MEDIATRACNET
After more than two decades of attempts to produce a legal and regulatory framework for the operations of her petroleum industry, Nigeria finally got a brand new law for the industry on Monday following President Muhammadu Buhari assent to the Petroleum Industry Bill 2021.
The Special Adviser to the President (Media and Publicity), Femi Adesina, who announced the signing of the Bill into law, said the new was one of the President’s achievements during his five days quarantine period working from home.
On his return from London on Friday August 13, the President was required by the Presidential Steering Committee on COVID-19 to be quarantined following reported outbreak of coronavirus among some officials of the Nigerian Embassy in the UK with whom he had close interactions.

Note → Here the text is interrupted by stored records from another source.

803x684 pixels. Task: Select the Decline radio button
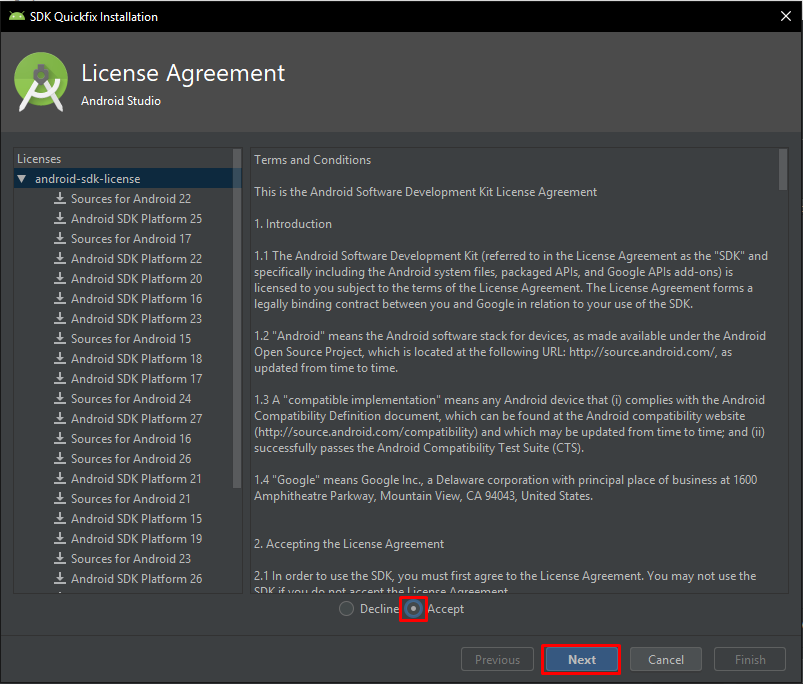(346, 609)
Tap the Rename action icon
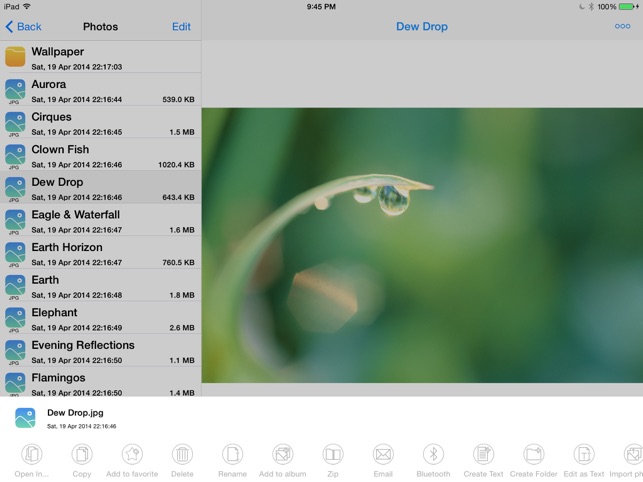Screen dimensions: 643x482 [232, 455]
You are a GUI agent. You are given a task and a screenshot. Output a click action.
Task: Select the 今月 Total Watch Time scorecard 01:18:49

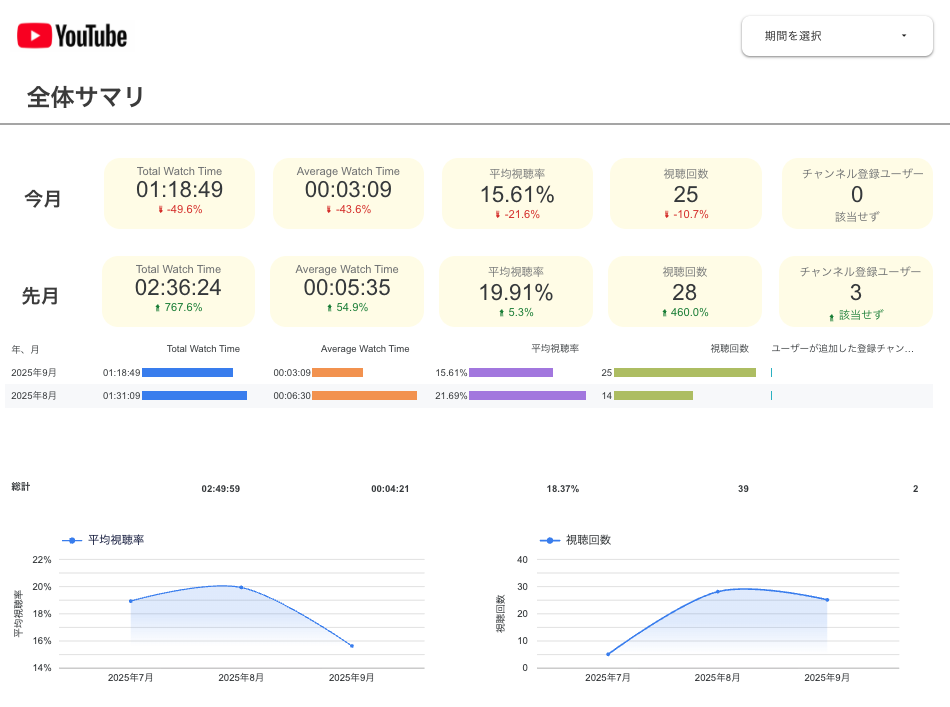[179, 191]
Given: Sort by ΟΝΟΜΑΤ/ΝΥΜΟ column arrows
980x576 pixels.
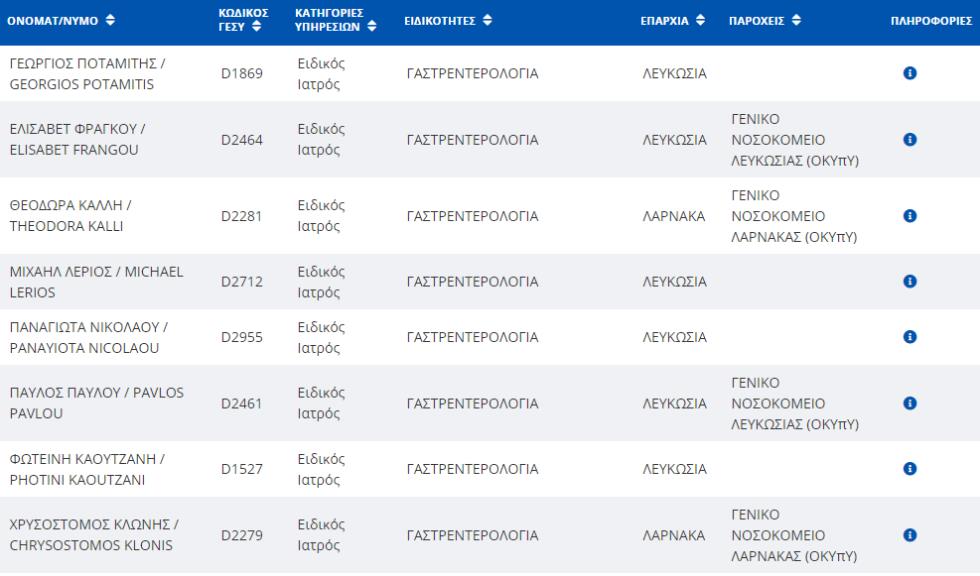Looking at the screenshot, I should [x=110, y=20].
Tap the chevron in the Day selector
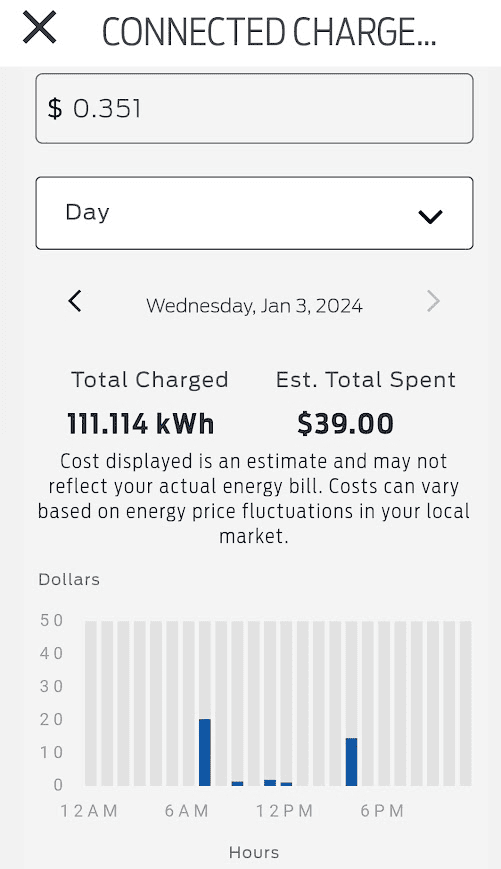 coord(430,216)
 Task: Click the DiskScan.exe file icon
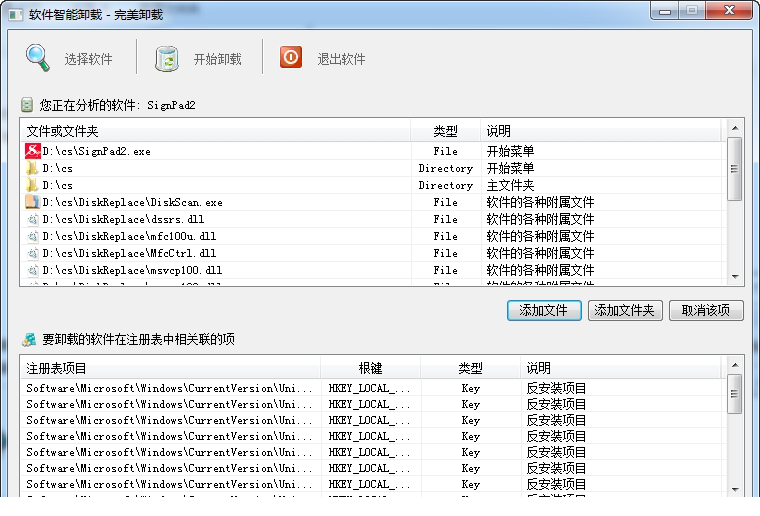(32, 202)
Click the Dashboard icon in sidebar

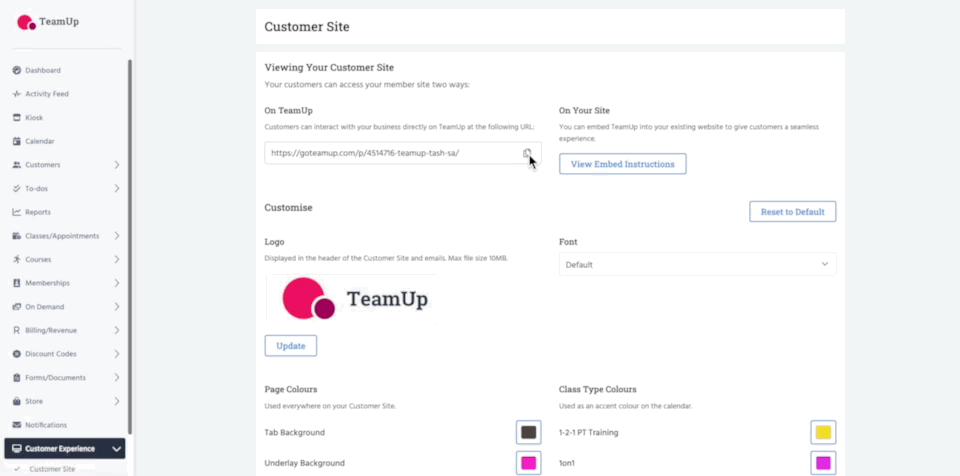(x=17, y=70)
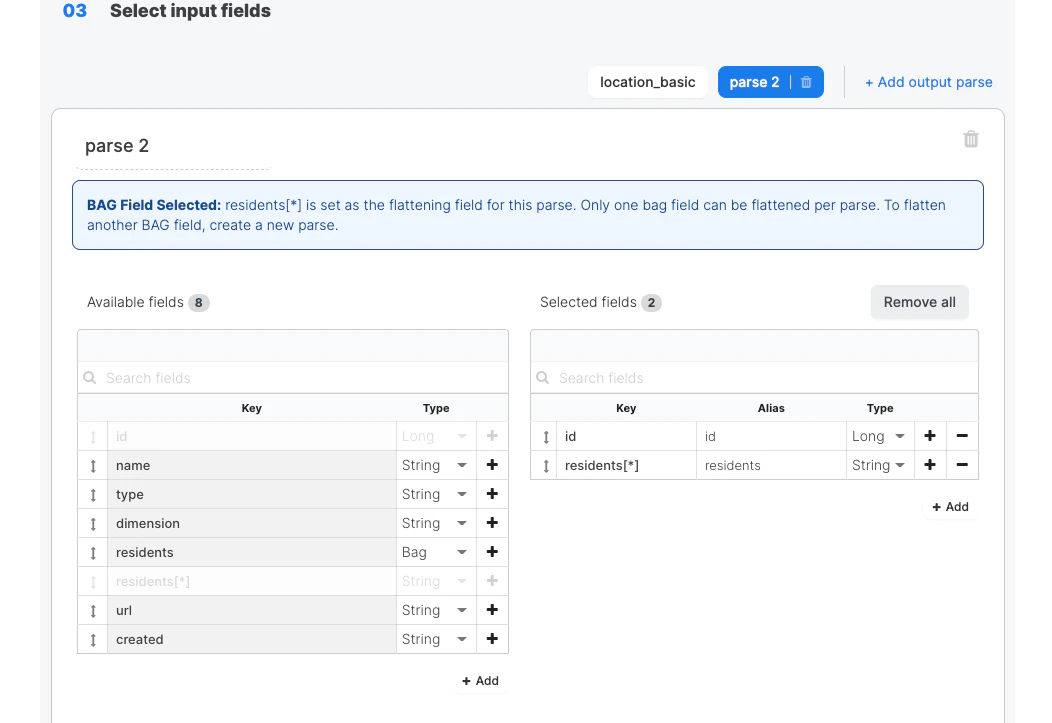Click Add button below available fields
The height and width of the screenshot is (723, 1052).
point(480,681)
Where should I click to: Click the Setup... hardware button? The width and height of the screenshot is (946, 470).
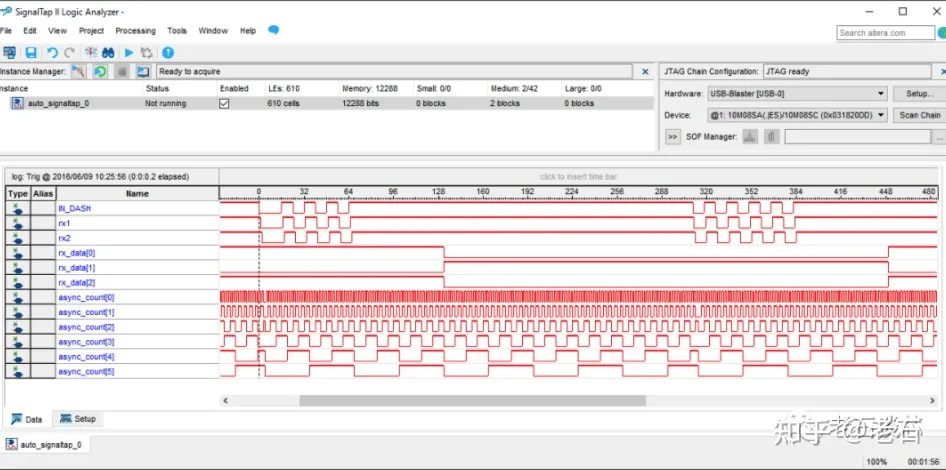919,94
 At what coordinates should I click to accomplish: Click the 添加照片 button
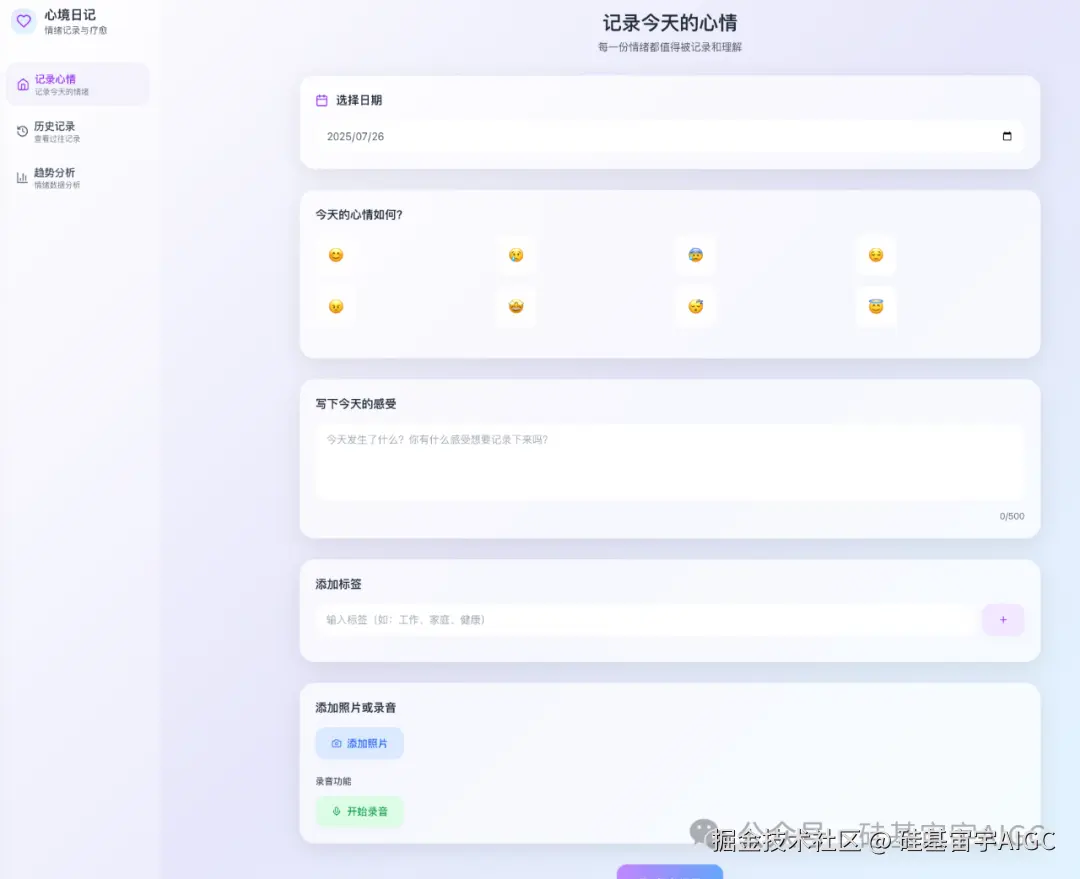pos(359,743)
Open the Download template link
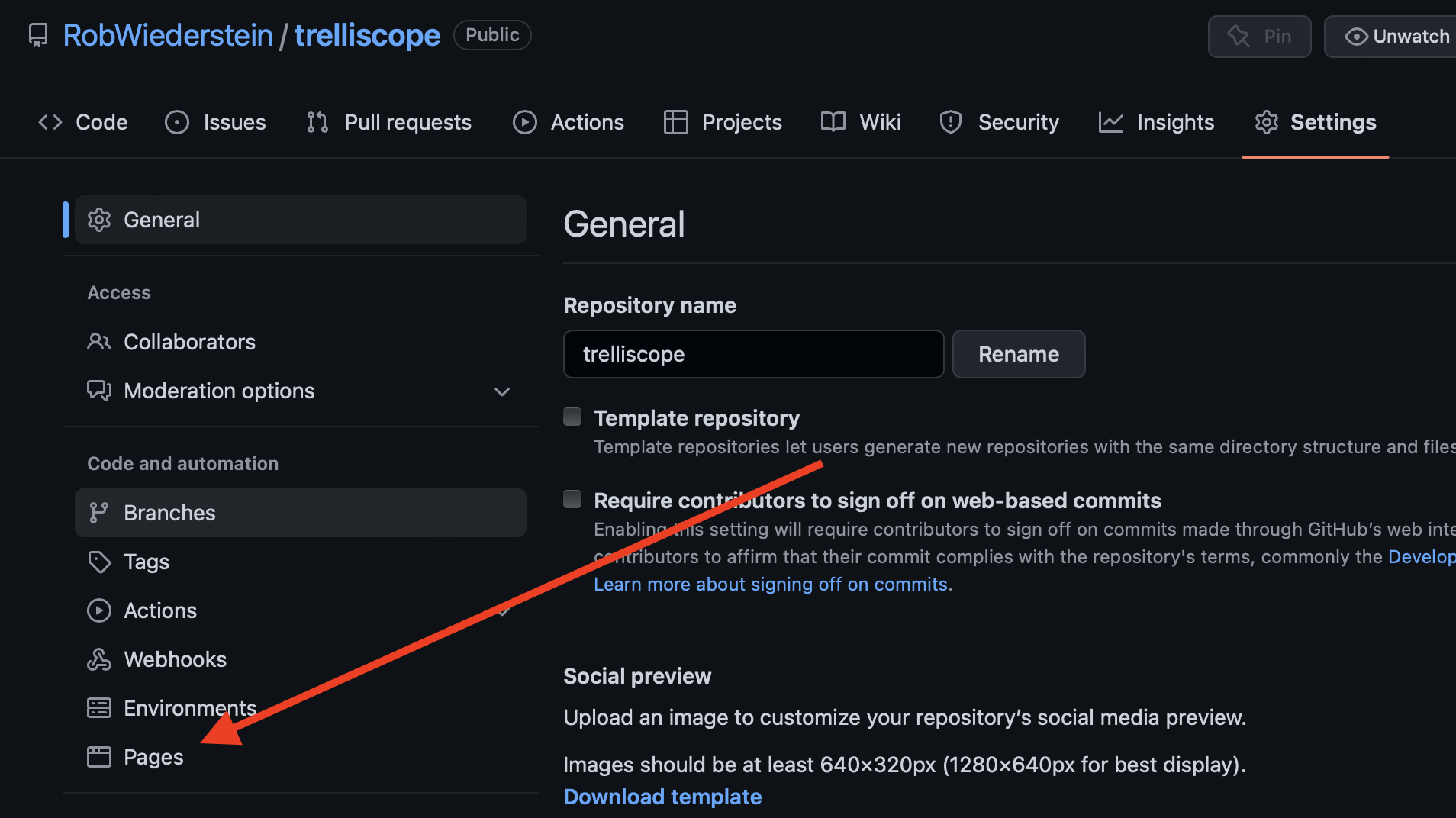Viewport: 1456px width, 818px height. pyautogui.click(x=662, y=797)
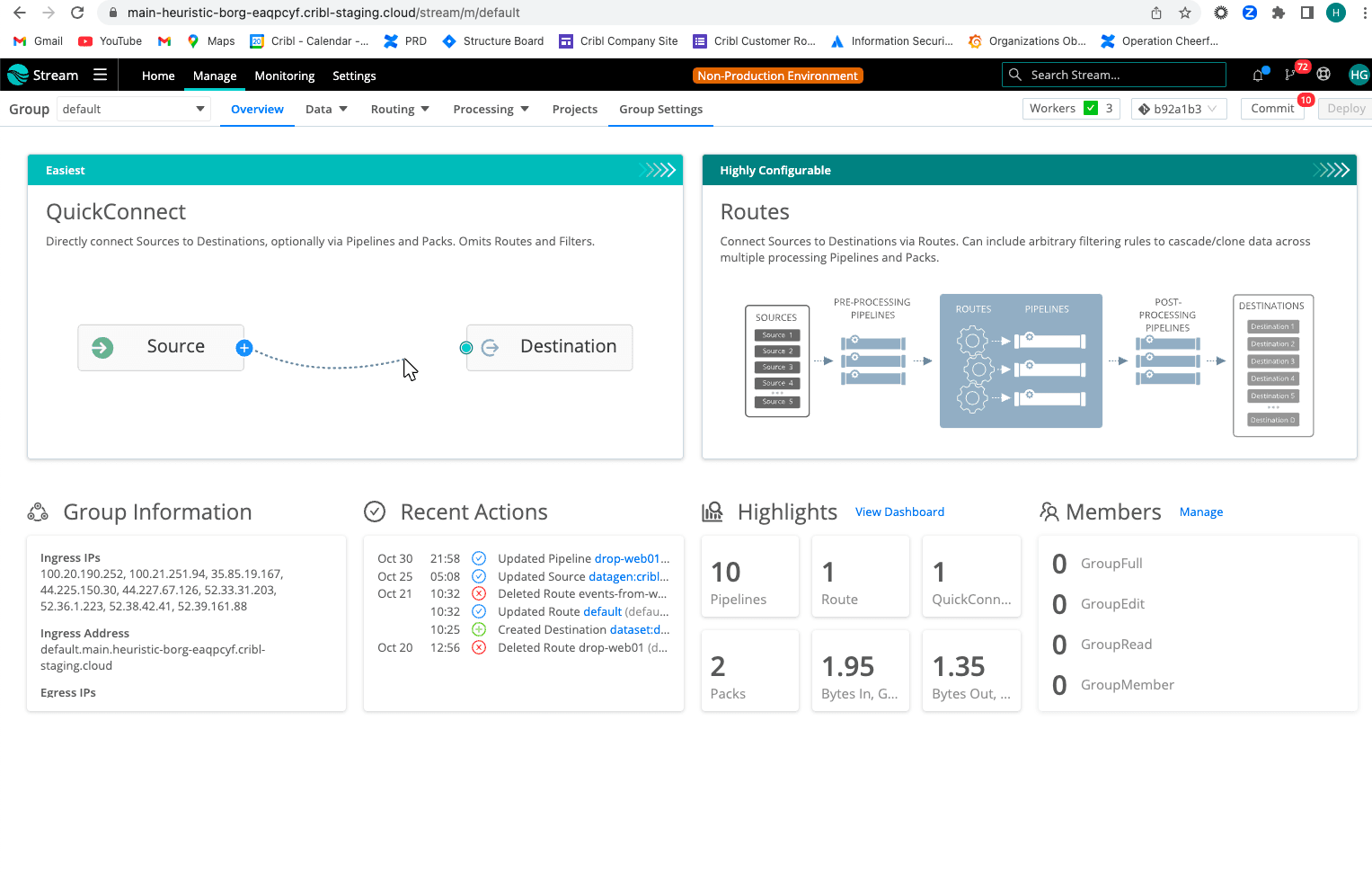1372x872 pixels.
Task: Expand the Data dropdown menu
Action: click(326, 109)
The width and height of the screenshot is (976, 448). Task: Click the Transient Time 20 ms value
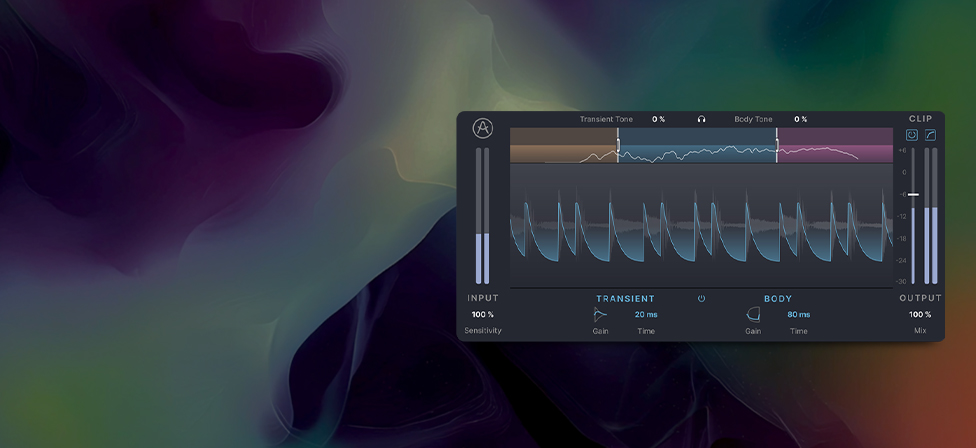646,314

Adesina said the President assented to the Bill on Monday in his determination to not only to fulfill his constitutional duty, but demonstrate his commitment to give the country a new petroleum industry law.
He said the ceremonial part of the new legislation would be done on Wednesday, after the President would have completed his days of mandatory isolation.
The Petroleum Industry Act, which provides the legal, governance, regulatory and fiscal framework for the Nigerian petroleum industry, would replace the outdated and archaic laws that have been in existence since the beginning of the country’s oil and gas industry in 1956.
The new petroleum law also covers the provisions for the development of host communities, and related matters.
The Senate had passed the Bill on July 15, 2021, after the House of Representatives gave approval to the draft Bill on July 14, thus ending a long wait for a new legal framework since early 2000s.
Some interest groups, particularly from the host communities in the oil producing area have criticized the new law as not representative of their aspirations and interest, as the five percent of the annual operating surplus allocation for the Host Community Trust Fund was cut to only three percent.